Krzysztof Skiba zaprezentował 27 lutego w Klubie Relax swoją stand up comedy pt. „Ciągle na wolności”. Nieco dziwić może ten wywrotowy tytuł. Kto czyhałby na wolność tak miłego i grzecznego artysty?
Krzysztof Skiba to autor zabawnych komentarzy, nie istnieją dla niego tematy tabu, nie poddaje się politycznej poprawności, a cenzurę ma w dalekim poważaniu. Może jednak istnieją tematy, których artysta nigdy by nie podjął, ponieważ są banalne, pospolite i nudne.
Współczesny świat naszpikowany jest różnorodnym dziadostwem, bzdurami i na dokładkę absurdami.

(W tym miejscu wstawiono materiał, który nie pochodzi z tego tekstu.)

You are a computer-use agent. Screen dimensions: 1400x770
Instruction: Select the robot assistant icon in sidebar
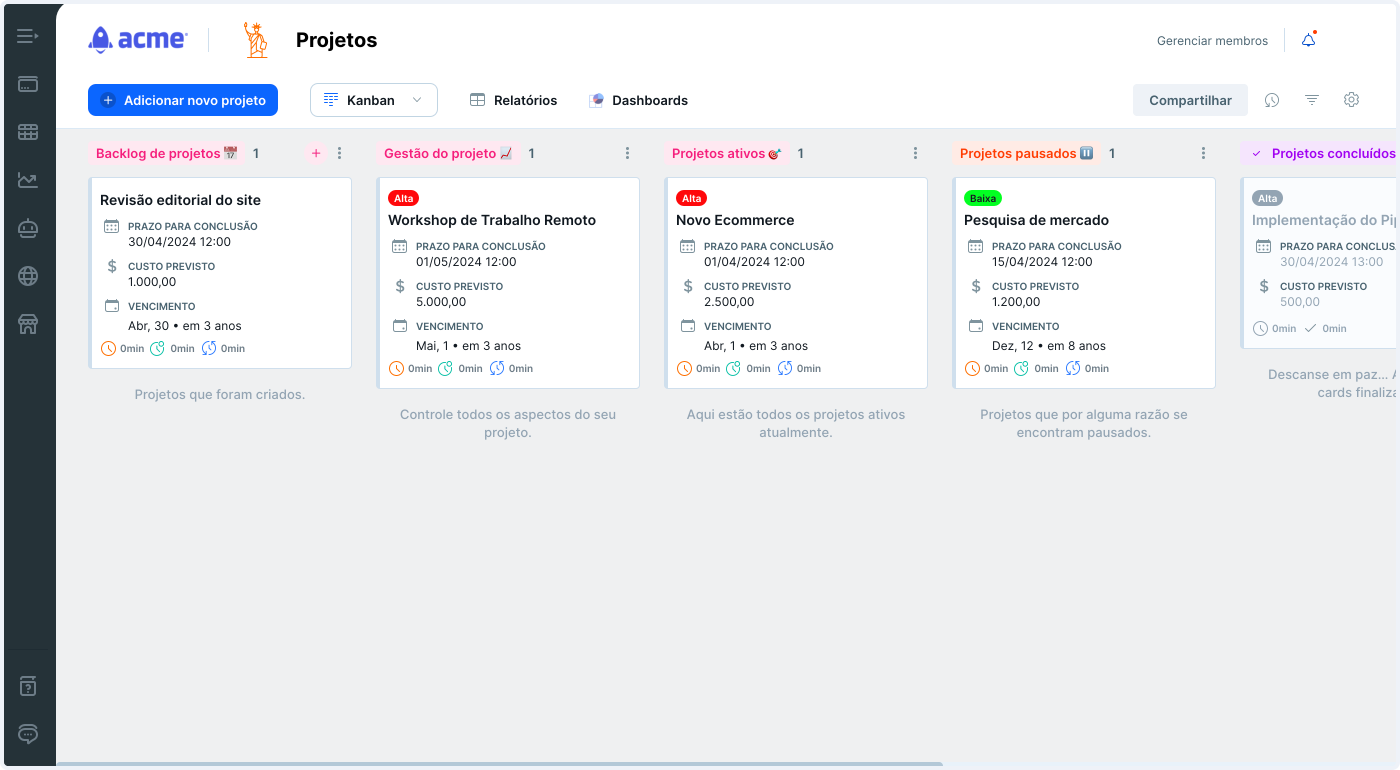point(28,228)
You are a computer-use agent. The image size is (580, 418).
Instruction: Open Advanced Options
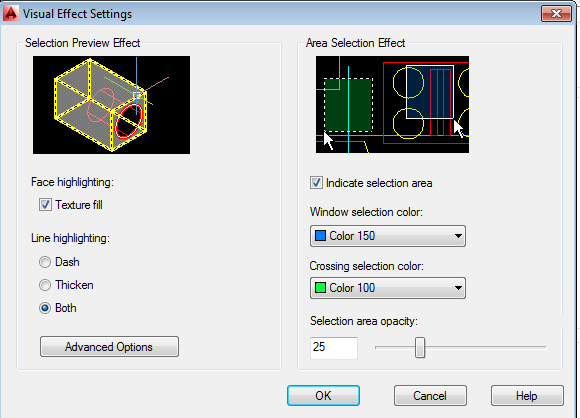pos(109,347)
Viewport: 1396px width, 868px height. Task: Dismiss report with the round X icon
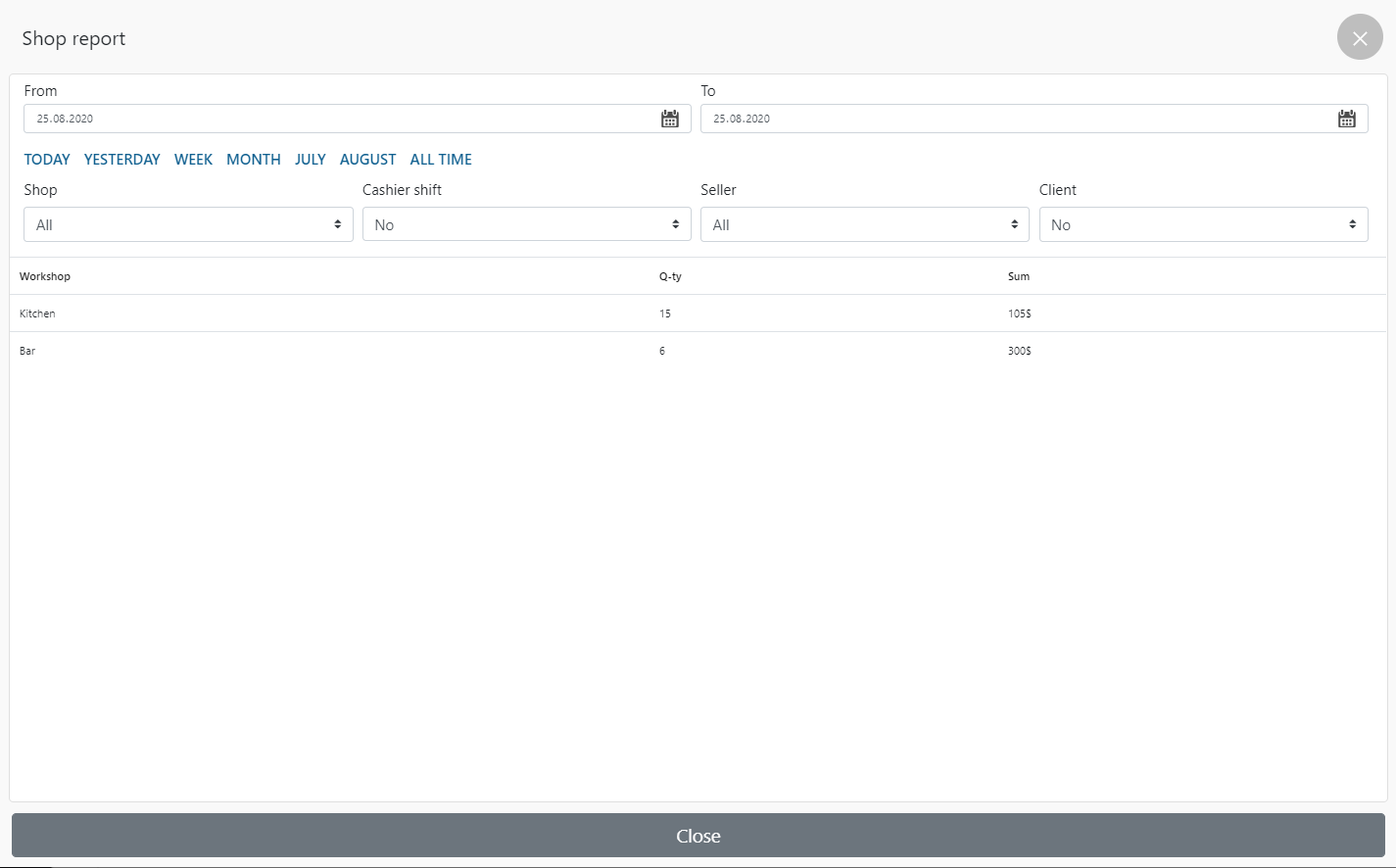coord(1360,37)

Jest z czego kpić i co obśmiewać. Czy Krzysztof Skiba w tym bałaganie odnalazł kogoś, komu wystawiłby laurkę za sens w działaniu?
Jak napisano o stand up Skiby to „bardzo dosadny przekaz z elementami improwizacji”. Artysta pewnie jest więc z niego zadowolony, może nawet jest zdania, że to jeden z najlepszych występów na polskiej scenie stand upowej.
Skiba jest niczym Bond – nad wyraz odważnym dżentelmenem. Nikt Skiby jednak za jego kontrowersyjne teksty nie poturbował, ale co śmiałość to śmiałość.